Drawing upon her extensive experience in nursing, hospital administration and health-care practice, Donadio presents a practical manual illustrating how to change one’s behavior through a system she calls “Behavioral Engagement.” For all relationships, central to this method is “pure presence”—a state of being fully present when communicating with others, while dropping any preconceived notions of how the other person should or will act. Pure presence helps the participant utilize a nonjudgmental connection based on positive, empathetic emotions, shifting away from anxiety associated with compulsive and destructive behaviors. Among the techniques Donadio offers her readers are the maintenance of soft eye-focus during social interactions, listening to others with receptive patience and respecting patches of silence during conversations. Conveying to others how much you respect their self-directed decision-making process is one of several noteworthy, often overlooked practices. By employing these skills through the step-by-step instructions in each chapter—accompanied by questions that prompt critical self-reflection—Donadio believes readers can alter behavior in order to benefit from integrating various emotions and actions in a new light. Several studies (some referenced in the book’s footnotes) support her conclusion that this system of Behavioral Engagement can create sustainable behavioral change.
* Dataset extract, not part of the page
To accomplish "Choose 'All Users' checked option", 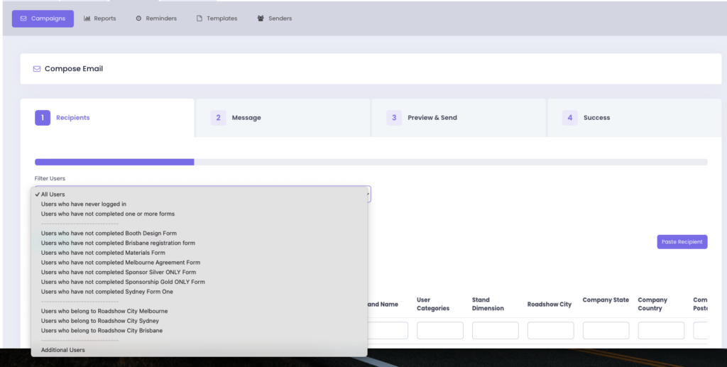I will tap(53, 194).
Written in a simple, convincing style familiar to followers of pop psychology—though without the shallow oversimplifications rampant in much of that genre—Donadio presents a solid if not strikingly original case for the transformative power of receptiveness as she capably synthesizes principles drawn from diverse sources, such as Carl Rogers and Buddhist meditation. The sole weakness of her book is the familiar, persistent depiction of America’s burgeoning health problems that she believes, optimistically, Behavior Engagement can help overcome. Much of the text portrays those circumstances, although deeper descriptions of her therapeutic method would have been welcomed instead. Nonetheless, a few graphs and colorful cubist illustrations help break up the black, white and sometimes gray areas in the study of human interaction.
Recommended as a top-tier psychological self-help manual that cogently systematizes the benefits of compassion and empathy.